Earth's Obedient Angels
by Jake Sheff
Jake Sheff

Jake Sheff is a physician in his intern year on Long Island. He is also a captain in the US Air Force. He plans on serving our country as a pediatric oncologist for the children of soldiers. Poetry has been a top source of artistic pleasure for him since meeting the modernists' work in college. An avid reader, he began writing his final year of medical school (with its abundance of free time) and has just recently begun sending out the work to journals he's read and continues to enjoy. A poem of his has been selected for publication by Pirene's Fountain, and he hopes that is just the beginning of a long, long career in writing.

Here is an old car frame, bone-white paint
with osteoclastic rust and specks of metastasis,
black in a blasted pattern. It's hollowed out, holey—
door- and windowless—a skull; some Eastern bloc
brand, imported to the third-world and terrorist states.

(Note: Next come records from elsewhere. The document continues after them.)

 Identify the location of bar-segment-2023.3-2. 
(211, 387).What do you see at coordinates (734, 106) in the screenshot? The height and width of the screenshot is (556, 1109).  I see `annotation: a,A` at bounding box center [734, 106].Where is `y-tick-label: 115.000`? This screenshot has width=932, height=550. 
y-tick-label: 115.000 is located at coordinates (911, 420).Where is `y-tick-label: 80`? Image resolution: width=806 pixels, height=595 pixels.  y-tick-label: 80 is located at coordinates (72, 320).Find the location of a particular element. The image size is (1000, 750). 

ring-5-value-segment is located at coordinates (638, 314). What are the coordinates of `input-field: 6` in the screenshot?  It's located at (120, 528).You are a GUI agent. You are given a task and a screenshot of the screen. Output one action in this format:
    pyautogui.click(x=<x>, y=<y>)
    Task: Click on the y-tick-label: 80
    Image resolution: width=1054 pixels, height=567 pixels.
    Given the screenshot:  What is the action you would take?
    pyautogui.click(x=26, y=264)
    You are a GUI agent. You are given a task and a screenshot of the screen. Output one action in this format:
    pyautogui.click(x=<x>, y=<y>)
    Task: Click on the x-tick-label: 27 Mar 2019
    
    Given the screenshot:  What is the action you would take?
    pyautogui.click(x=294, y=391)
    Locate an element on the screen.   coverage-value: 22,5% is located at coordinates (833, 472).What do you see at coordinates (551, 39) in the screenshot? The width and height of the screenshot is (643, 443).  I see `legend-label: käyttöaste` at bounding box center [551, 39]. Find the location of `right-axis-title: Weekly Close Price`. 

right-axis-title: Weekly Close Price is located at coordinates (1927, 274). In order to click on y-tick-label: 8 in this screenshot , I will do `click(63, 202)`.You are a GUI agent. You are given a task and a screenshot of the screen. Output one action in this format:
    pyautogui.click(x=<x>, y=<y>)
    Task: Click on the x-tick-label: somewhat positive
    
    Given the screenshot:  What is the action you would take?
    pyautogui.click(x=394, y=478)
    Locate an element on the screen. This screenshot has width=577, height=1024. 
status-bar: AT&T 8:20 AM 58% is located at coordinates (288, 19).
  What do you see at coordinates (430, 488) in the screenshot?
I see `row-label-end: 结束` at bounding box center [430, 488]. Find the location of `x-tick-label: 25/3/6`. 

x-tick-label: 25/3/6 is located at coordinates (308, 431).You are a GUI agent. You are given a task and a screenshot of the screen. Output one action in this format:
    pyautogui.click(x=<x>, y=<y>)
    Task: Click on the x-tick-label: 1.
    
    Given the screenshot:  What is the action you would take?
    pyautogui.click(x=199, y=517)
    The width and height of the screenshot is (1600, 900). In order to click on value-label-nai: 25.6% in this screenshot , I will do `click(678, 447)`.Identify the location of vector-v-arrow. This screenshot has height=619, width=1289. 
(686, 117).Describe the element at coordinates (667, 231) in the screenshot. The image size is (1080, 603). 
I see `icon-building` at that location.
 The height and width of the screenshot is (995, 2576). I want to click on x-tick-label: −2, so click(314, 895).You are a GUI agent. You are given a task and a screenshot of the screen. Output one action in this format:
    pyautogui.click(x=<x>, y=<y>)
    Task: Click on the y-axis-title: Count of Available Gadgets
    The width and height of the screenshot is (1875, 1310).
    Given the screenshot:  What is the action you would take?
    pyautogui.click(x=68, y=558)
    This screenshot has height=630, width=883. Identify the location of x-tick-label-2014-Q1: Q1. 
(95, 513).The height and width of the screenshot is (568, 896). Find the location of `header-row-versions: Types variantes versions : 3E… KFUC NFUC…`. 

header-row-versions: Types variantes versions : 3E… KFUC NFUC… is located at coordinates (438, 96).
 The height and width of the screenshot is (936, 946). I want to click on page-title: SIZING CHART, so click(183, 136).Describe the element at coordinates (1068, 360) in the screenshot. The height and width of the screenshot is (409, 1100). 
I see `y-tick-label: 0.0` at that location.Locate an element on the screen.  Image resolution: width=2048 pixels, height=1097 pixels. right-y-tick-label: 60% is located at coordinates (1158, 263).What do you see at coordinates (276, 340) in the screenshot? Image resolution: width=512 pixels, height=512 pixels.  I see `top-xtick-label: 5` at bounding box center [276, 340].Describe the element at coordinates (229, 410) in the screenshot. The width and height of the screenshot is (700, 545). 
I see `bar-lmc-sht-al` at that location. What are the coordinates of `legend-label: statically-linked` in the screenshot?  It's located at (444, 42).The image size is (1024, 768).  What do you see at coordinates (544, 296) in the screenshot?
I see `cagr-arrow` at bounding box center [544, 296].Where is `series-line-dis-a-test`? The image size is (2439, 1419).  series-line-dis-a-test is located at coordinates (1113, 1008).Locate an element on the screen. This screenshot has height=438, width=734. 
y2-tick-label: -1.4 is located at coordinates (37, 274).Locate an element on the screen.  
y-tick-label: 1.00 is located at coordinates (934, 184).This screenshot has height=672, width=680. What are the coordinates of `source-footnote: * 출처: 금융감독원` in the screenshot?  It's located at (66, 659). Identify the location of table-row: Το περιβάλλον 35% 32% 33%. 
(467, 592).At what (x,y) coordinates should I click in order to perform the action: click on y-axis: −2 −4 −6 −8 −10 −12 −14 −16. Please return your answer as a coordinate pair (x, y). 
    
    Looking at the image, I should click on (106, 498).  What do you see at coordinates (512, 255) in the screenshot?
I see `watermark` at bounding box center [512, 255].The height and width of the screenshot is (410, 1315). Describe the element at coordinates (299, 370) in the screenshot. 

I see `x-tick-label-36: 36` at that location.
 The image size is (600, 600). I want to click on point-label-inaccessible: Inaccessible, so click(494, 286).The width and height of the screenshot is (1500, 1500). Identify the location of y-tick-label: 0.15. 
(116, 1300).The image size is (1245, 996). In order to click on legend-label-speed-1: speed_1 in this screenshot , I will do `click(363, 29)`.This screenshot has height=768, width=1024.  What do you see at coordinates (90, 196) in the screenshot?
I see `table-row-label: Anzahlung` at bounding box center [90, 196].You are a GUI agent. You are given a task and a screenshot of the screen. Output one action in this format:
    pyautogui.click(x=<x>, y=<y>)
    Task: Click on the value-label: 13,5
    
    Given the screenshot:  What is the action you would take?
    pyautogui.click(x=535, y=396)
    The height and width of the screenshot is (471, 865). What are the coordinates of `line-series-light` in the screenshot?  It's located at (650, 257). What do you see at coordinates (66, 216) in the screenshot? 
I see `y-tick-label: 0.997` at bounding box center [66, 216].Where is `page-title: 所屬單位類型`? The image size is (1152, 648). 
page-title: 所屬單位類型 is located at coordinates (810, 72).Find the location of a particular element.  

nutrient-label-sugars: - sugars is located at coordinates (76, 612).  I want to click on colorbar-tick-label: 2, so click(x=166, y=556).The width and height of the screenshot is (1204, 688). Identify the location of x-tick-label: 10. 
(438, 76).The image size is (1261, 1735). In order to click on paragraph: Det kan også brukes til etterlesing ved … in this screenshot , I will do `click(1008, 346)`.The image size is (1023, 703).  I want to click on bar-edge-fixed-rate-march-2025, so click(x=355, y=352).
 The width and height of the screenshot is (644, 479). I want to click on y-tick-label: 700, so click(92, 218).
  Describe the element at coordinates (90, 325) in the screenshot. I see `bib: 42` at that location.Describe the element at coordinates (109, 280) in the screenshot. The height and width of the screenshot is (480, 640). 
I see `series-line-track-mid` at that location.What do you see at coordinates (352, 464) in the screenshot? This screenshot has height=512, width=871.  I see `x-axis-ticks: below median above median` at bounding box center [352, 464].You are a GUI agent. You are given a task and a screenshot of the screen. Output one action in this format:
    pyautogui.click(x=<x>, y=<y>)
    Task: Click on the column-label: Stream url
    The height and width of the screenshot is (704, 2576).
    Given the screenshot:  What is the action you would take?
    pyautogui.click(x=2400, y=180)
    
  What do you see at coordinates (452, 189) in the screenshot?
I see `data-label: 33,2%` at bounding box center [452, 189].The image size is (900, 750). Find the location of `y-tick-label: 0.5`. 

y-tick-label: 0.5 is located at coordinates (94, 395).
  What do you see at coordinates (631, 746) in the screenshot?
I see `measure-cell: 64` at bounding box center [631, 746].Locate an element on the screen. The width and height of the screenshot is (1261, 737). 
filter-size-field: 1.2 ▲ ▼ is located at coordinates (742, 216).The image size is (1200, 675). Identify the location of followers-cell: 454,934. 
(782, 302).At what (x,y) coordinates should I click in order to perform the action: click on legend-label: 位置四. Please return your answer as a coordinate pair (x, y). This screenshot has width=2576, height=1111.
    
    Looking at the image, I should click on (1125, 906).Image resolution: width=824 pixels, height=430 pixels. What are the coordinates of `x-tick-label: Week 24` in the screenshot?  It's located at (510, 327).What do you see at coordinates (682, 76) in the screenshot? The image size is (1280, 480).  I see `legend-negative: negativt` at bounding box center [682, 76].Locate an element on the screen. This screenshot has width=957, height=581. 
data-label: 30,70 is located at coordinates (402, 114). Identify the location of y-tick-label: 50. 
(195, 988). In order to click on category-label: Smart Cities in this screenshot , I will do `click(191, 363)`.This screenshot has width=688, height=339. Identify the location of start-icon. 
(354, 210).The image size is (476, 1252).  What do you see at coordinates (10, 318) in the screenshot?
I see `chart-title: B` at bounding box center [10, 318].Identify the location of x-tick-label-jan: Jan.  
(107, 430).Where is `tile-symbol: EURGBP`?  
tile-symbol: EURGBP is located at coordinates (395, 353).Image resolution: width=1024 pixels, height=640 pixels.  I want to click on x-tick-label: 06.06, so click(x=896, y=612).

It's parked by a cracked sidewalk, slightly cratered,
and a brick building tattooed with splattered soot and ash.
The cobblestone road is dented, but hosed clean,
with the sheen from this morning's wash.
A shipping-truck rattles by, a scooter trails

its thick exhaust. The uprising began and ended
in one month last decade . A secretary, tall and skinny
in her blue uniform with shorn, kinky black hair,
was there, by the car and hurrying my direction
down the newly-paved walk in her high-heels,

tripping slightly but smiling.

Here is a factory building, over a century old. Classic
red brick with smooth cement ledges
showing no signs of wear. Red, white, blue
and black automobiles line the block, American,
Japanese or German made. One pulls out now, another

takes its place. Beneath the straight, bright streetlights
the sidewalk's level. Pedestrians in T-shirts
stand in the evening shadow, stare up at a dark window
to snap a picture. Others in their business-suits
or uniforms hurry by. One-hundred years ago

a Jewish working girl, 17, jumped from the 9th floor
inferno. Commemorating the event, the Sunday
TV program shows her portrait: dark curls pinned up,
slender neck from a lacy collar, small shoulders
in a dark blouse that fades into a taupe round border—

another photo for the apostate's locket.